And if I had to choose one moment.
To live within my heart.
It would be that tender moment.
Recalling how we started.
Darlin’ it would be when you smiled at me
That way, that Sunday, that summer.
(Nat King Cole – That Sunday That summer)
The first two days are tough to adjust to the timezone diference. Body clocks are off. Our family generally feels malaise and we have a hard time rolling out of the apartment by 11:00. In keeping with the theme of letting go and keeping it simple, I suggested we really didn’t need to take the metro with two connections and a handful of stops to get to our favourite church in Paris. Perhaps the best path was to start making a new griffe within our neighbourhood. Beside our metro stop, Corvisart, is a little church named after Ste Rosalie. My heart leapt at the name as it reminded me of a dear old friend who lives in NYC who is bright, delightful and Catholic. I knew instinctively this would be a good home for us.
The shepherd of this flock is P. Lionel Dumoulin and he did not disappoint. Mass started at 11:00, we arrived at 10:55. Ste. Rosalie was packed, standing room only. Chris and Emily were separated from Matt, Sarah and I as they were pushed forward by some well meaning usher to seats behind the alter. I get why the church was packed as it was the children participating in all aspects of the Mass. At the homily the first 5 rows were full of children and Father directed his lovely reflection at them.
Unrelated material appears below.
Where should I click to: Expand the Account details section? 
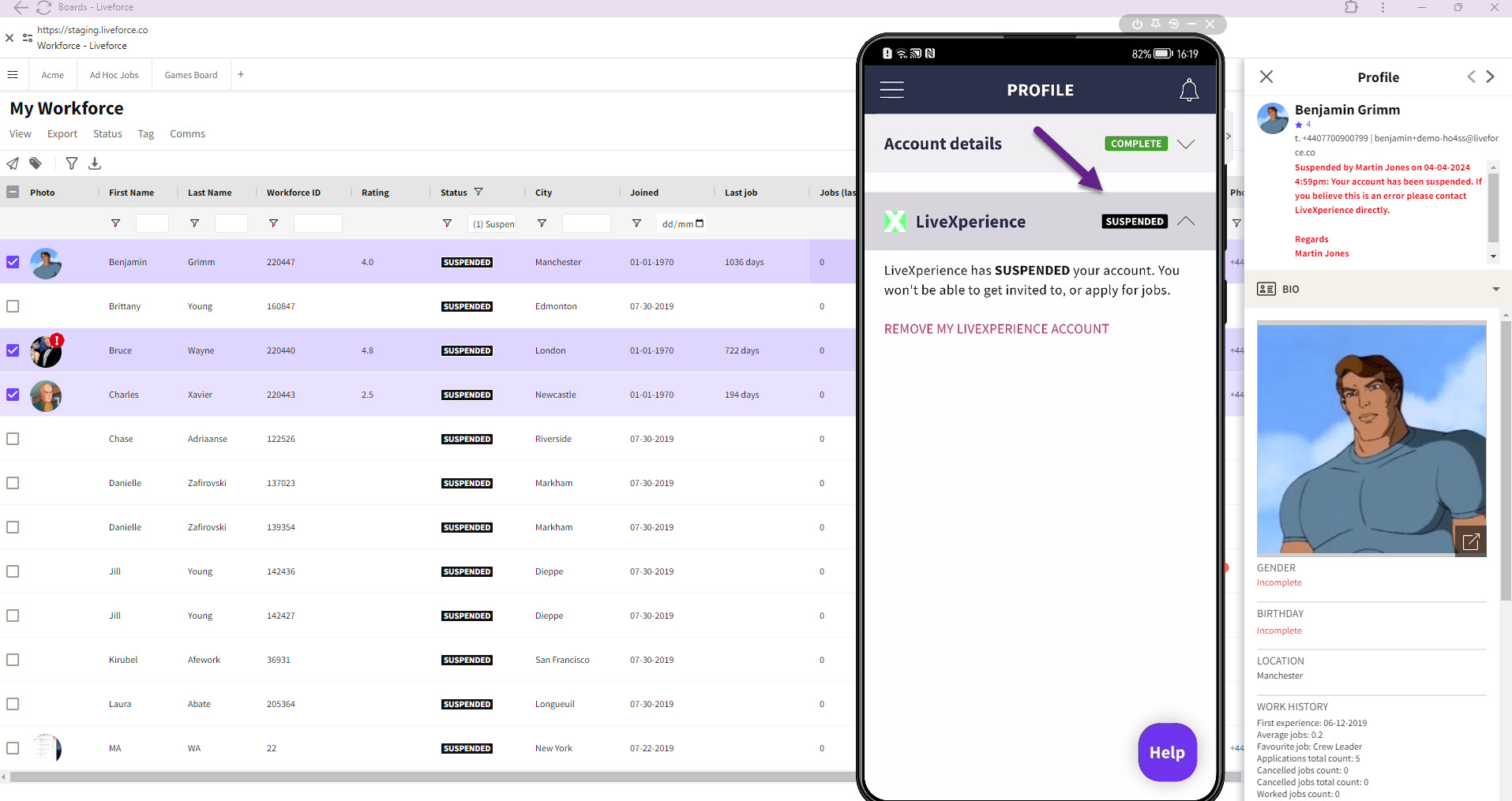tap(1185, 144)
A question and answer period followed, and then he had the grace to sincerely look at the activity they had prepared and commented on each of their preparations. I was charmed, completely charmed by his humility and grace. Good stuff Father.
The same well meaning usher tried to take Matt’s hand so he could join the other children in the procession of gifts to the altar. Matt would have no part until he realized that he was going to get to carry a real candle lit with real fire. He gave the lady a look that said “You want to give me a candle with a flame?! Are you for real lady?!” A grin split his face a mile wide, he took her hand and disappeared into the narthax. He processed with the rest of the children, laid his candle at the base of the altar then ran back to me proud as punch. All I could think was that we dodged a bullet. Praise God Alleluia, Alleluia, we didn’t get burnt, burn anyone else or set the church on fire. God’s got our back and God’s got the details well in hand.
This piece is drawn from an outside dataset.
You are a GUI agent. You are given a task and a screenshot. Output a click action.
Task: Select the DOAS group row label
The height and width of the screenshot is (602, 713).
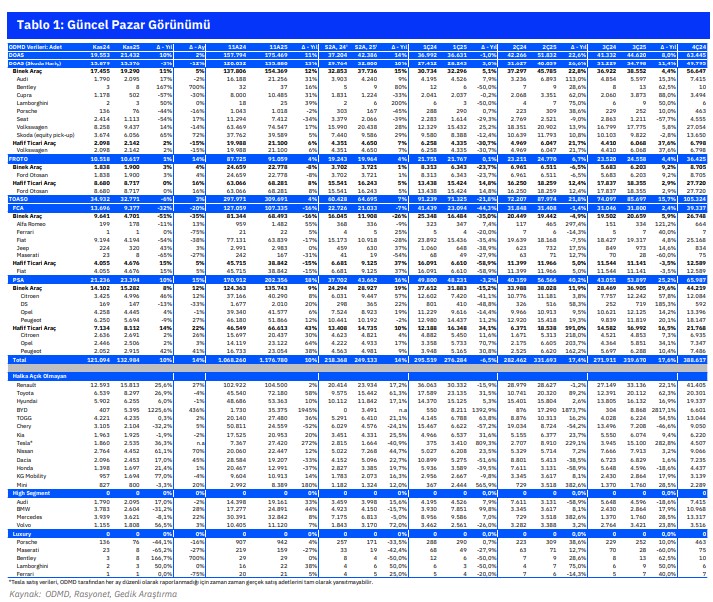pyautogui.click(x=18, y=54)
You can not tell me that the Catholic church is dead. One foot inside Ste. Rosalie would instantly change your mind. Both Chris and I learned lessons today that did not come from the Gospel but from the lay people and families attending Mass. We were blessed. Truly.
After After Mass we headed to Jardins des Plantes, one of our favourite gardens in Paris. After a lunch of Breton crépes and a café crème we made our way to the carousel. I love this carousel because it’s animals are creatures that are extinct. I want this Dodo on our front lawn. It’s expression destroys both Sarah and I into helpless giggles from which there is no return and the silliness just snowballs.
Gone are the two angsty, emo girls of last year, replaced by two young ladies helping with Matt full of laughter and fully participating in family conversation and life.
After a visit to the paleontology museum, we made our way back to the apartment and to dinner. A simple repas of tomatoes and basil in a vinaigrette. Beet salad and chevre and a liberal helping of escargots de bourgogne and wine helped us both relax. In the midst of a chaste kiss on the balcony with La Tour Eiffel twinkling on the horizon on a starry night Emily interrupted our rêverie by suggesting “Get a room!”